• **PASSAGE CHOISI**
= = = = =

Les principes dégagés dans les pages précédentes, dont certains, d'ailleurs, ont été récemment invoqués dans l'affaire Symes c. Canada, [1993] 4 R.C.S. 695, peuvent se résumer ainsi :

-           L'interprétation des lois fiscales devrait obéir aux règles ordinaires d'interprétation;

-           Qu'une disposition législative reçoive une interprétation stricte ou libérale sera déterminé par le but qui la sous-tend, qu'on aura identifié à la lumière du contexte de la loi, de l'objet de celle-ci et de l'intention du législateur; c'est l'approche téléologique;

-           Que l'approche téléologique favorise le contribuable ou le fisc dépendra uniquement de la disposition législative en cause et non de l'existence de présomptions préétablies;

-           Primauté devrait être accordée au fond sur la forme dans la mesure où cela est compatible avec le texte et l'objet de la loi;

-           Seul un doute raisonnable et non dissipé par les règles ordinaires d'interprétation sera résolu par le recours à la présomption résiduelle en faveur du contribuable.

= = = = =

• **TRAVAIL DEMANDÉ**
a: Relevez, dans le passage choisi, les éléments à la lumière desquels on identifie le but qui sous-tend une disposition législative.
b: Poursuivez, s'il vous plaît, le passage choisi sur l'interprétation des lois fiscales à la suite de sa dernière phrase.

• **EXTRAIT DE DONNÉES**
= = = = =

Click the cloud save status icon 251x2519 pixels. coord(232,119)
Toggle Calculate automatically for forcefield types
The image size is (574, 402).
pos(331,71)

= = = = =

• **CORRIGÉ DES EXERCICES**
a: le contexte de la loi ; l'objet de la loi ; l'intention du législateur

b:
[51]          Puis l'avocat a traité de l'article 13.2. D'après son interprétation de cet article, ce qui est exonéré est essentiellement la fourniture du droit d'utiliser un poste d'amarrage ou un quai. L'achat du lot de copropriété en l'espèce incluait beaucoup plus que cela. Il incluait le titre en fief simple relatif au lot, une adhésion à la société de condominium, un intérêt dans le bien commun et le droit à l'utilisation exclusive de certaines parties de zones communes limitées. Aucun de ces droits ne constitue le simple droit d'utiliser un poste d'amarrage ou un quai. De plus, on n'a produit aucun élément de preuve sur la nature exacte des droits relatifs à la tenure à bail du lot d'eau. Aucun élément de preuve n'indique que le droit fourni aux appelants est simplement le droit d'amarrer une maison flottante à cet endroit.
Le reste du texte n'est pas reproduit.